Period poverty is a public health crisis around the globe. Taxed and priced like a luxury, menstruation products are often inaccessible for people who are struggling financially.
Resisterhood, a mutual aid organization, set up their annual Red Tent Drive to help combat period poverty in New Paltz. They set up donation bins in several different local establishments including the Elting Library, Lush Eco Salon, The L salon and Jem hair studio. They donate the pads to Family of New Paltz, a walk in Crisis Center for people in need.
Although there’s been an initiative to use less wasteful menstruation products, Resisterhood asked people to only donate maxi pads. Member of Resisterhood, Michele Zipp, says that maxi pads are more flexible in terms of peoples living situations. “Families [of New Paltz] really need the maxi pads, they’re more requested than say tampons or period underwear. For folks who are often perhaps in a shelter, or living in a different lifestyle or don’t have a home are more transient. Maxi pads seemed to be the preferred thing,” Zipp says. “So because of the cost of these things, when they really should be free. We wanted to help folks who menstruate be able to have what they need as a dignity issue.”
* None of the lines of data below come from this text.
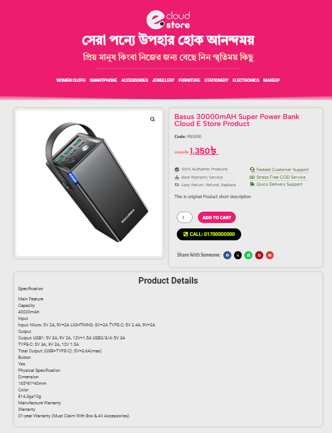Share product on Facebook
This screenshot has width=332, height=433.
tap(227, 255)
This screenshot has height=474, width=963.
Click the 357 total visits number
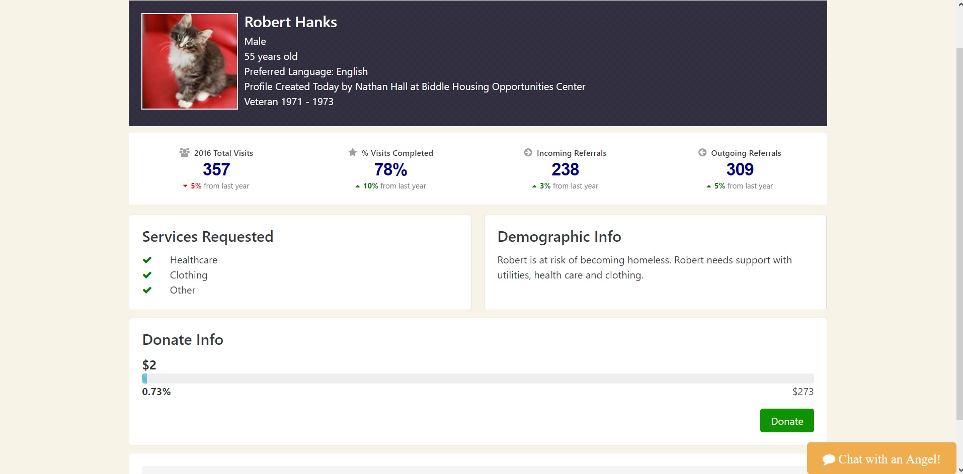tap(216, 169)
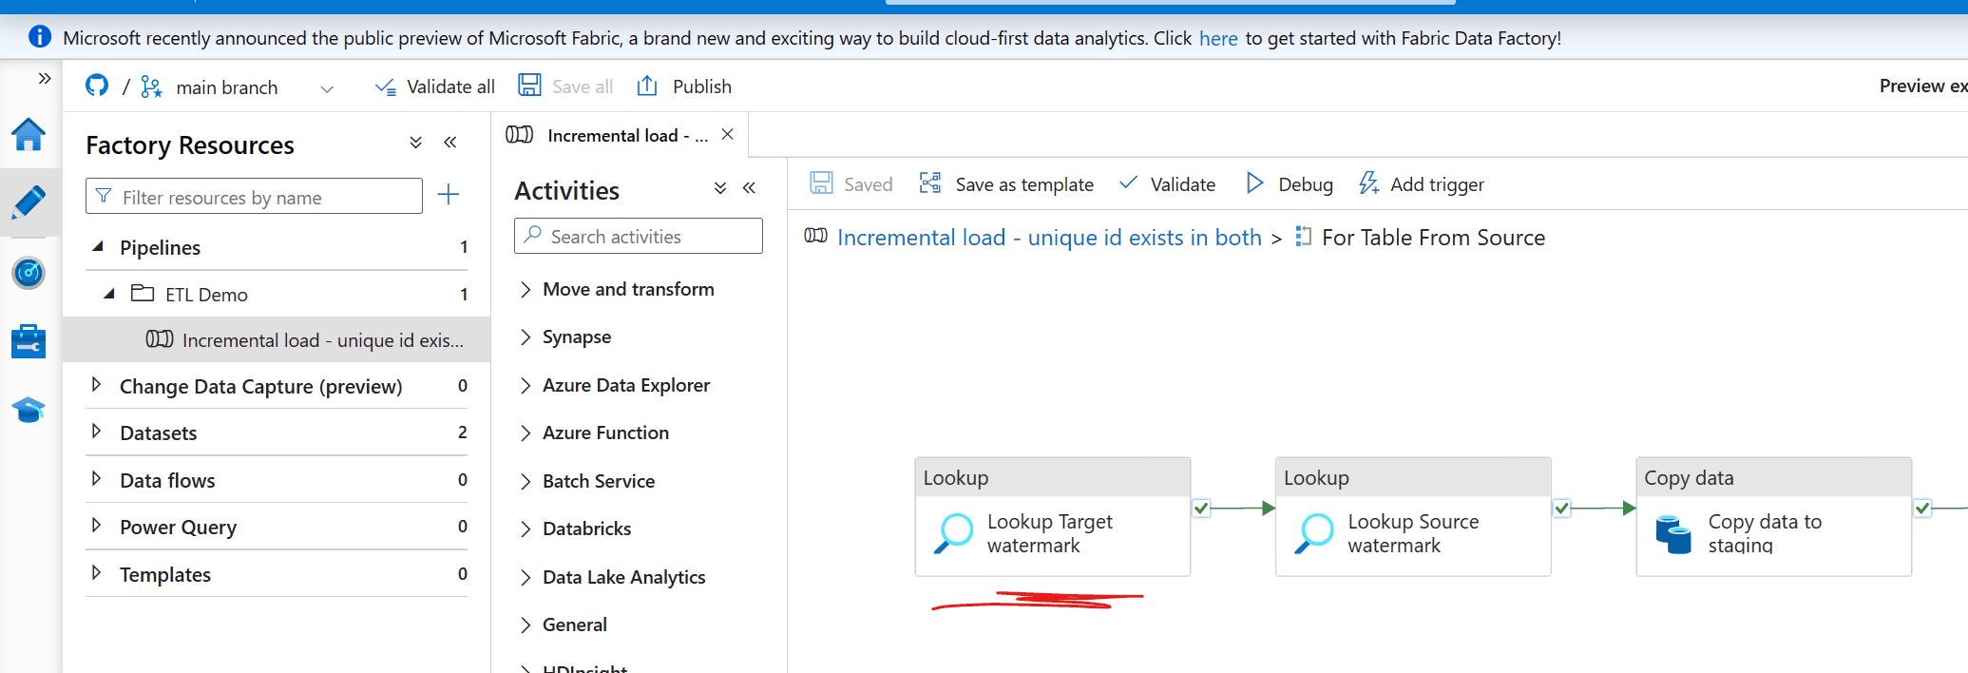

In New York State, one out of every six women between the ages of 12 through 44, live below the federal poverty line. These people must choose between food on the table and menstruation products. Period activists have urged lawmakers to remove the sales tax on menstruation products. Today, Alaska, Delaware, Montana, New Hampshire and Oregon have lifted the tax and to further menstruation equality. Hawaii, Delaware, California, New York, Illinois, New Hampshire and Virginia are the seven states that have made period products free in schools.
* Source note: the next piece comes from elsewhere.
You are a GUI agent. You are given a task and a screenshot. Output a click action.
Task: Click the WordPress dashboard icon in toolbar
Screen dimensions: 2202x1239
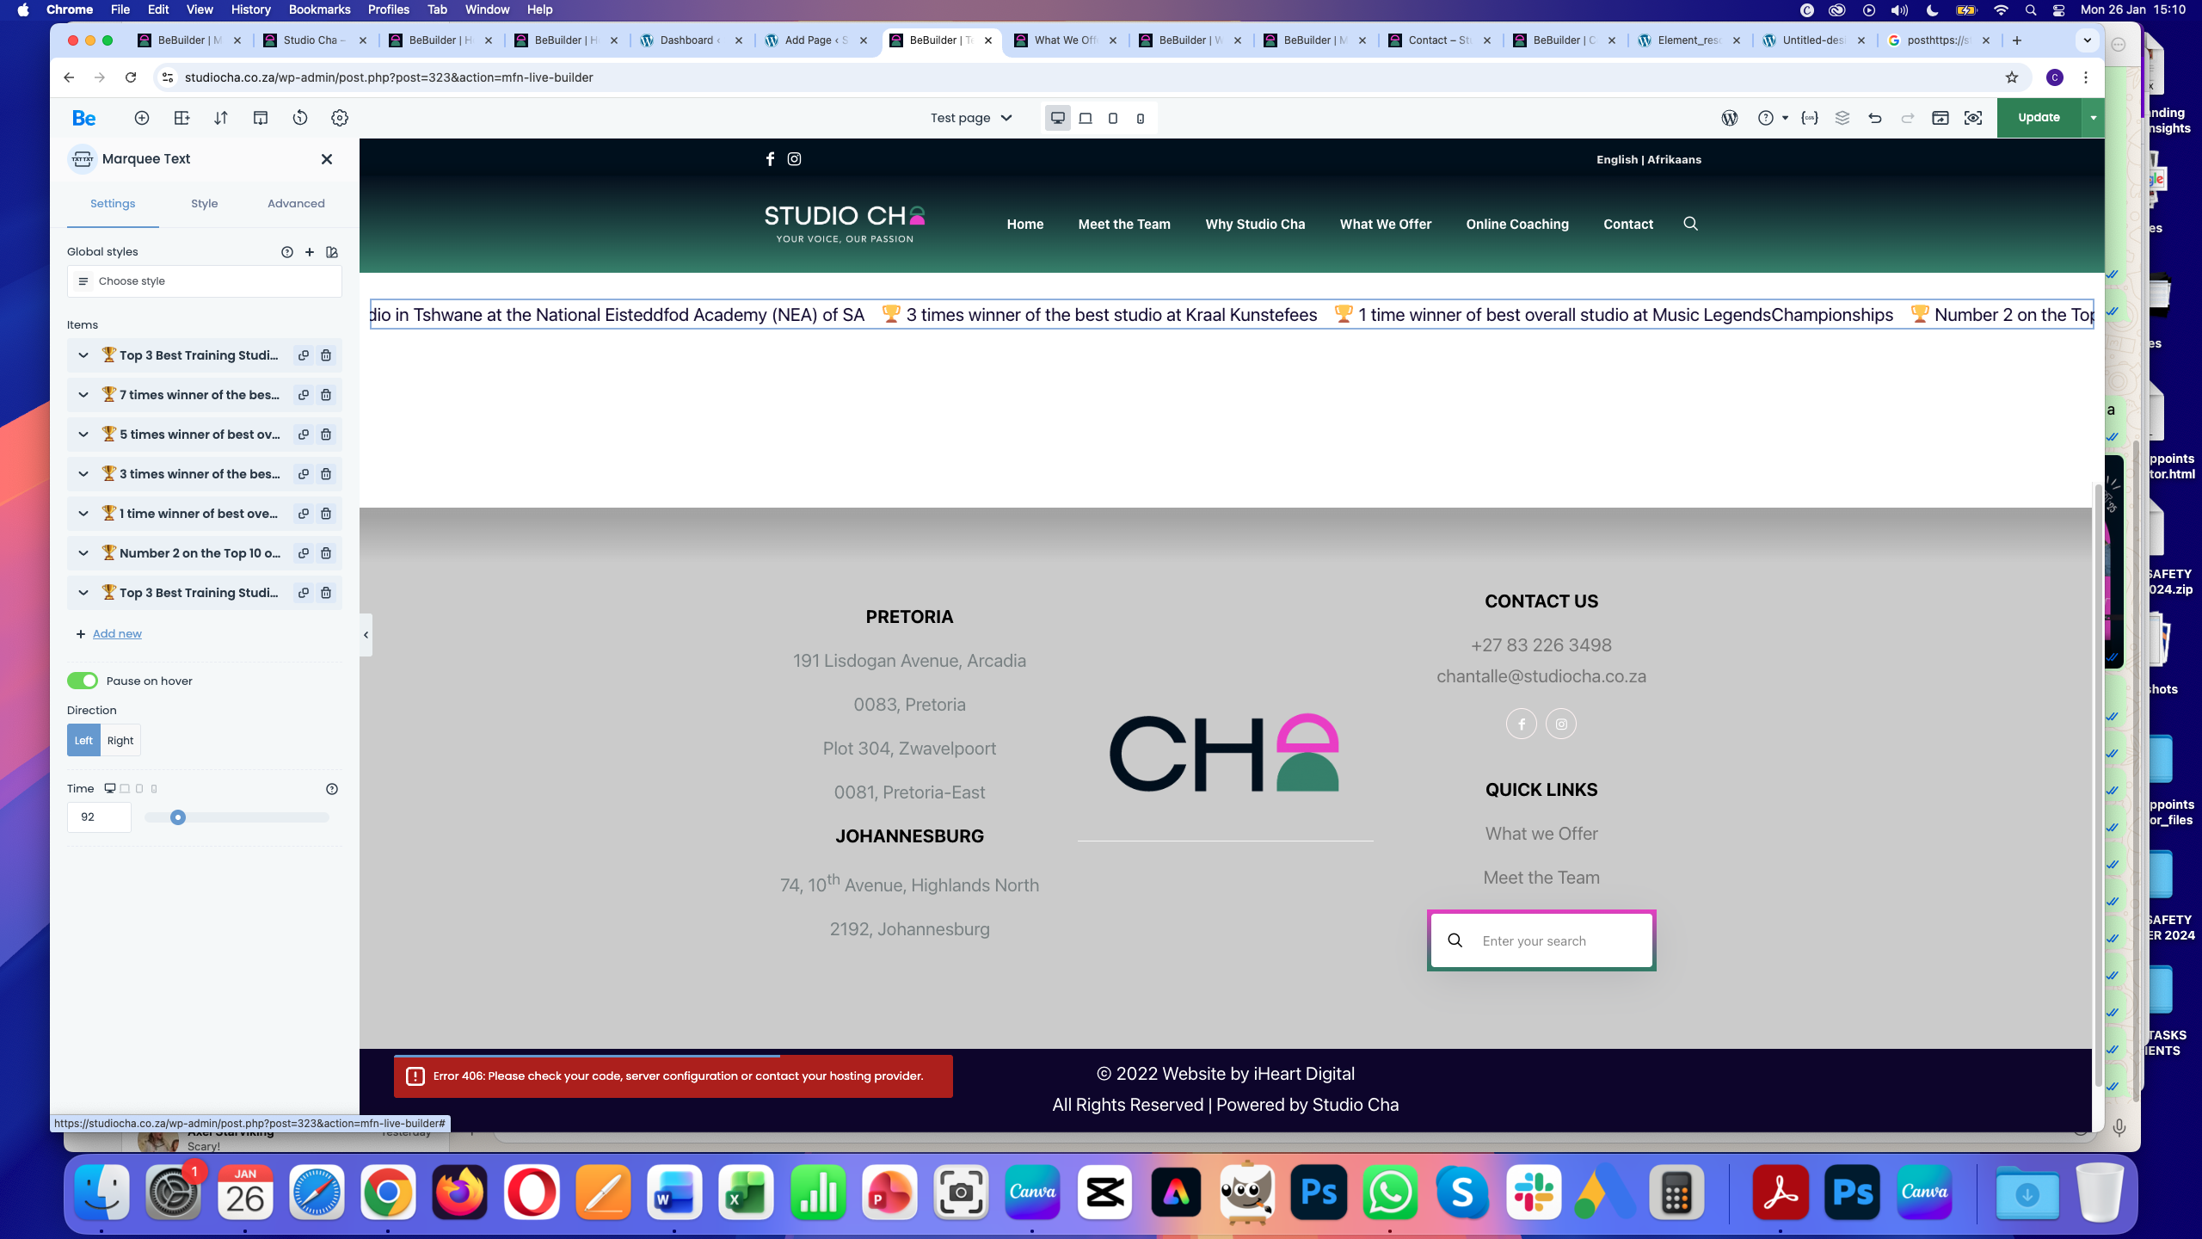(1730, 118)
Resisterhood started six years ago after Donald Trump’s election in 2016. “It was a response to a feeling we needed to do more and to protect people’s rights for equality and so we found ourselves together being like what can we do?” Zipp said. “We looked within our community because, you know, it’s so important to look within our community to act. The expression is ‘act locally and that will spread out globally.’”
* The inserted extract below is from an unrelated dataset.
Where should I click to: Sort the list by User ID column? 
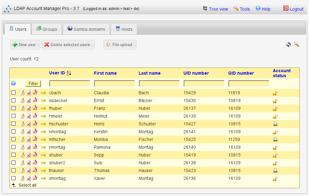pos(57,73)
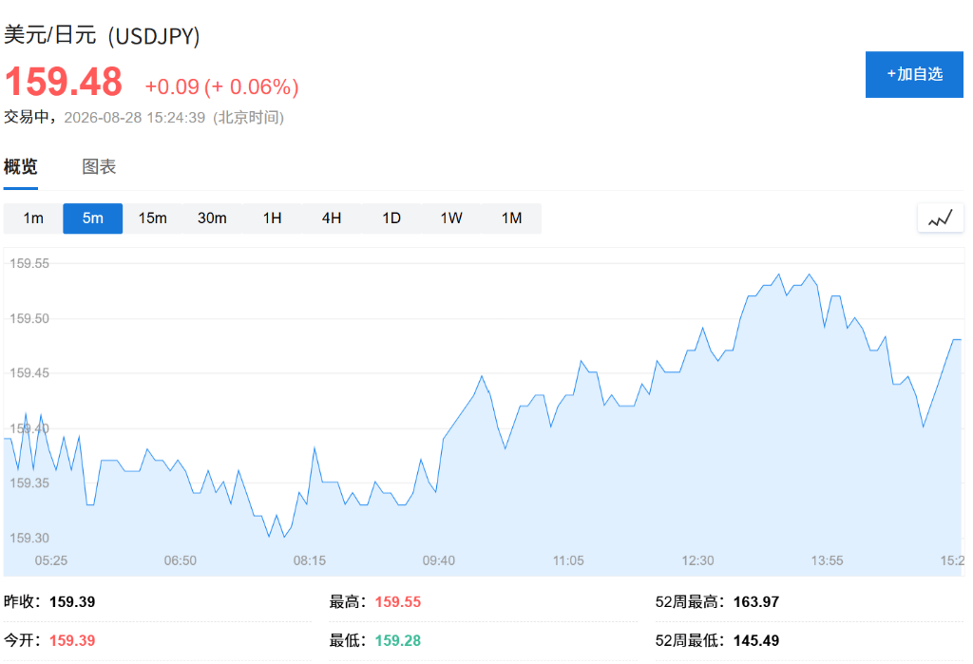973x664 pixels.
Task: Open the 概览 tab
Action: coord(21,166)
Since 2016, the Resisterhood has done much more for the local community. They had an art auction donating proceeds to the ACLU (American Civil Liberties Union) and fundraisers for different women’s shelters. They also had a forum on rape culture and sexual harassment in the workplace. Resisterhood also sings to raise money. The sisterhood community choir, directed by musician, Debbie Lan, meets every Thursday at 5:30 p.m. in the New Paltz Community Center. “We sing songs of empowerment and equality and look for different actions to put together to sing at and to create different ways to raise money where we see needed within the community,” Zipp explained.